» Given text:

==========

Future Work: There are interesting directions for future work. First, the current work assumes that the partial distance information is exact. In applications, with measurements prone to noise, the partial distance information is noisy. One direction is to extend the current analysis to the noisy Euclidean Distance Geometry problem. Second, in most applications, the partial distance matrix is not uniformly random. In other words, there is no oracle providing such information. With this, it is of interest to study, analytically and numerically, the Euclidean Distance Geometry problem under structured partial information.

==========

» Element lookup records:
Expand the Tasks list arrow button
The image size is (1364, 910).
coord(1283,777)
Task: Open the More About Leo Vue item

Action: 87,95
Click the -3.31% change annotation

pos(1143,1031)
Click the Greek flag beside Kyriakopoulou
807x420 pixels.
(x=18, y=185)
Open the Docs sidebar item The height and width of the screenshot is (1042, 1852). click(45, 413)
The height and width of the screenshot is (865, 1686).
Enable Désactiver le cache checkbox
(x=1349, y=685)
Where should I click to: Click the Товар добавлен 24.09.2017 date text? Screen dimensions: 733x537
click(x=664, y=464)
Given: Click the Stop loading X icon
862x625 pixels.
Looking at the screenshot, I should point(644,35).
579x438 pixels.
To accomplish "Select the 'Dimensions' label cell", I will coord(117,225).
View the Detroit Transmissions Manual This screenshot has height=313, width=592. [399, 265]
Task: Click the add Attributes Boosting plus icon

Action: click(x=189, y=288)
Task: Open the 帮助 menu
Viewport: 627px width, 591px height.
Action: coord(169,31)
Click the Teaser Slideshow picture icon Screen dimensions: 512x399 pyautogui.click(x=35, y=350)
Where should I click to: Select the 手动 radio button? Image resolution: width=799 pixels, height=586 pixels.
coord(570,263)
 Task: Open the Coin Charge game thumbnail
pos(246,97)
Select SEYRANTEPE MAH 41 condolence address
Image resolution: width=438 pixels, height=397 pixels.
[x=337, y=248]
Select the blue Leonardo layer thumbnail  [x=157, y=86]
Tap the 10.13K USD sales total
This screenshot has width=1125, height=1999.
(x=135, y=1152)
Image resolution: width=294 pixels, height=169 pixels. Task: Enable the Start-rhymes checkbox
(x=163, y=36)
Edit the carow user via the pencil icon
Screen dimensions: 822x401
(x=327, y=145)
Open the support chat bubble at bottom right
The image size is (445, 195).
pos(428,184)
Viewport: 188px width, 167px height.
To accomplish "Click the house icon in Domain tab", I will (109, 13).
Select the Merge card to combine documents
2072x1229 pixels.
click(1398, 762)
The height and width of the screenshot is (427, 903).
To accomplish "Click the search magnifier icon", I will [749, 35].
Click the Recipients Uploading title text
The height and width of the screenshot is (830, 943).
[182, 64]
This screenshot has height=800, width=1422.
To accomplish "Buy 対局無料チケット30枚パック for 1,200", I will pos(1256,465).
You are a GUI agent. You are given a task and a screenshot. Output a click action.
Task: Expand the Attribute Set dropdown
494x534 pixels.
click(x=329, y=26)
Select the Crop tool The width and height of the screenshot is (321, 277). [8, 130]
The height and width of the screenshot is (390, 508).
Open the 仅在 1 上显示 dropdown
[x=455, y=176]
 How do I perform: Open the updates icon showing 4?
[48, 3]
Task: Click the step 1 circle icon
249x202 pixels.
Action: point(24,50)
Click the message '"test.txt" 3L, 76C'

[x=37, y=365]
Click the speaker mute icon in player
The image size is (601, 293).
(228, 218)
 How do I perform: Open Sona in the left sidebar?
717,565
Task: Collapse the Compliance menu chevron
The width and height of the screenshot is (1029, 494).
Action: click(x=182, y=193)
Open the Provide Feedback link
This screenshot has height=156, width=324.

==========

» Short problem 1:
According to the future work passage, what does the current work assume about the partial distance information?
» Short problem 2:
Write out the future work passage, starting with "Future Work: There" and going on through "structured partial information.".

» Written solution 1:
It assumes that the partial distance information is exact.

» Written solution 2:
Future Work: There are interesting directions for future work. First, the current work assumes that the partial distance information is exact. In applications, with measurements prone to noise, the partial distance information is noisy. One direction is to extend the current analysis to the noisy Euclidean Distance Geometry problem. Second, in most applications, the partial distance matrix is not uniformly random. In other words, there is no oracle providing such information. With this, it is of interest to study, analytically and numerically, the Euclidean Distance Geometry problem under structured partial information.